As climate change intensifies, environmentalists say: Use renewable energy in disaster response

When Typhoon “Yolanda” (international name: Haiyan) barreled across Tacloban City in 2013, everything went underwater: homes, offices, roads. With the city’s power and water supply wiped out, retrieving the injured and the dead from the chaos became just as dangerous.

Help came slowly, too. But even when donations came pouring in, environmentalists noted that first responders relied heavily on generators that ran on gasoline—which, at the time, was also scarce in the battered western Visayan city.

“Access to reliable, sustainable clean energy during disaster situations is a major concern of everyone, but in terms of giving priority to it by humanitarian actors and agencies, and even local disaster risk practitioners, it’s given very low priority,” said Arturo Tahup, resilience director of the Institute for Climate and Sustainable Cities (ICSC).

“Many of them rely on generators or hope that power will be restored by the grid companies. But in waiting, you compromise life-saving, resilience building, reconstruction building activities,” he added. “If energy has no proper place in disaster risk reduction and humanitarian response, it’s a huge problem.”

This premise laid the foundation for ICSC and 350.org’s “Solar Scholars” program, which trains disaster survivors, peasantfolk, women and youth on how to wield solar technology. Specifically, they’re taught how to assemble TekPaks, or solar-powered portable charging stations, given to communities highly exposed to climate-related disasters.

Such initiatives, Tahup said, keep vulnerable communities afloat during emergencies, and instill in them a shared sense of pride and responsibility over homegrown, communal technologies.
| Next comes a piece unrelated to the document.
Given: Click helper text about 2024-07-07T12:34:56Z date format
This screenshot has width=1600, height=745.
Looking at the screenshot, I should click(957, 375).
In involving disaster survivors, they also inculcate community solidarity “and build resilience, because it shows that disasters can be overcome by people who are organized on shared values and common interests,” said 350.org regional campaigner Chuck Baclagon.

So far, the Solar Scholars program has trained 326 people across nine provinces, who then go around and provide disaster-sticken communities with TekPaks.

The TekPaks are essentially briefcases containing locally sourced inverters, lithium iron or lead acid batteries, and charge controllers. It can power mobile phones and batteries, and medical equipment during emergencies.

So far, the communities that have received the TekPaks used them to power emergency equipment during typhoons. In Tanay, which was ravaged by Typhoon “Ulysses,” three TekPaks were given to the community health center, the barangay hall and one of their tribal leaders.

Tahup emphasized that the TekPak spare parts must be locally available and easily accessible for them to be usable for communities. But once ICSC and 350.org provide the “hardware,” it is up to the communities to build the “orgware.”

“It’s not enough to simply donate TekPaks and train people how to use them,” he stressed. “The communities need to organize themselves and take responsibility for it, so they can raise funds to maintain and upkeep the technology.”

This premise, he stressed, is based on a concept in climate justice called energy democracy, which represents a shift from corporate, centralized fossil fuel economies to clean energy that is governed and managed by communities.

Many environmentalists have long argued that decentralized energy sources, like the solar power grids in the Dumagat-Remontado community in Tanay (see Part 1), is not only more efficient but also more responsive to people’s needs.

By promoting renewable energy, TekPaks also represent the broader resistance against the climate crisis, Baclagon said.

Beyond simply lowering carbon emissions, technologies powered by renewable energy “also builds the capacity of the communities impacted (by climate-related disasters) and who are vulnerable, by helping them design solutions using resources that are readily available within the community,” he added.